I’m also that same child who needed to read everything: the back of the cereal box while I ate on weekend mornings, books with a flashlight hidden under the covers hours after I was supposed to be asleep, every magazine, book, and pamphlet that my parents left laying around.  So after every questionable death of a Black man or child,  I read, not just  the countless articles, but the accompanying comments.  I was ravenous to know what the world was thinking and feeling. But, when you gorge, inevitably you eat some bad stuff and get sick.  Similarly, the comments around the boycotting Black Friday made me nauseous.

I am proudly ignoring those boycotts and will go out shopping. These calls for boycotts will lead to nothing.

Protesting police brutality by protesting shopping? That’s a mixed message at best, not sure how that will create any change.
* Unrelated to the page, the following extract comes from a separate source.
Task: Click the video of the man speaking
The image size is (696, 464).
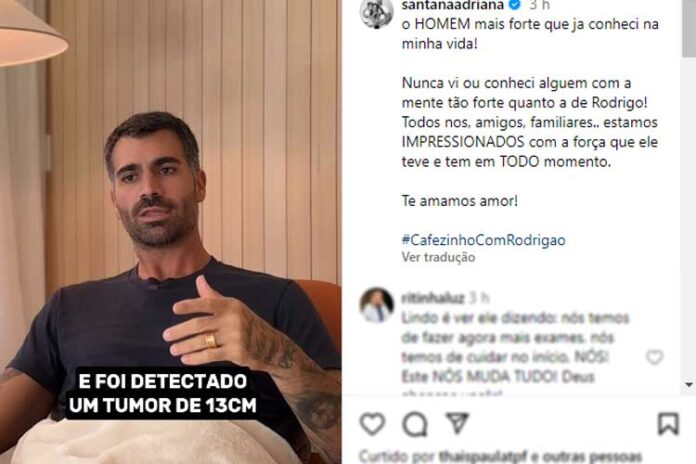Action: pos(170,232)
I don’t see how not getting my child the Xbox he wants at the best price is going to change a damn thing.

These comments were written by Black people. Where was the unity? Didn’t they see that it was time to get off the damn bus? I felt discouraged.  There would be no revolution, no change.  There would only be burned cars, looted buildings. broken hearts, tense race relations, and more police brutality.  Did our collective activism get buried with King, Parks and X?  Were we so lost, so divided that we couldn’t organize and unite for change, to save the lives our Black boys and men?

Often my questions get answered as I sleep.  I like to think my deceased mother and I have conversations at night where we curl up on the our old, ugly orange couch and chat.  By the end of those exchanges, all storms in my mind and heart were replace with a mild wind. Evidently, mom and I hungout the night before Black Friday because I woke up the next morning knowing that I had simplified history, or rather, history had been simplified for me. History is presented to us in snapshots. It’s tied up in neat stories.  When you take a moment to think about it, Rosa Parks and many like her ,boycotted the bus system for 381 days; but, some people most definitely got on those buses.  Perhaps more people rode buses than didn’t.  They needed to get to work to feed their families; they didn’t think the boycott would be effective;  they were scared.  Were social media around, they too would have voiced their lack of support for the boycott.  The boycott went on –still.  Rosa Parks didn’t get on a bus.  Many people didn’t get on a bus.  All that matters is that enough didn’t get on that bus.  To make a difference, all you need is enough.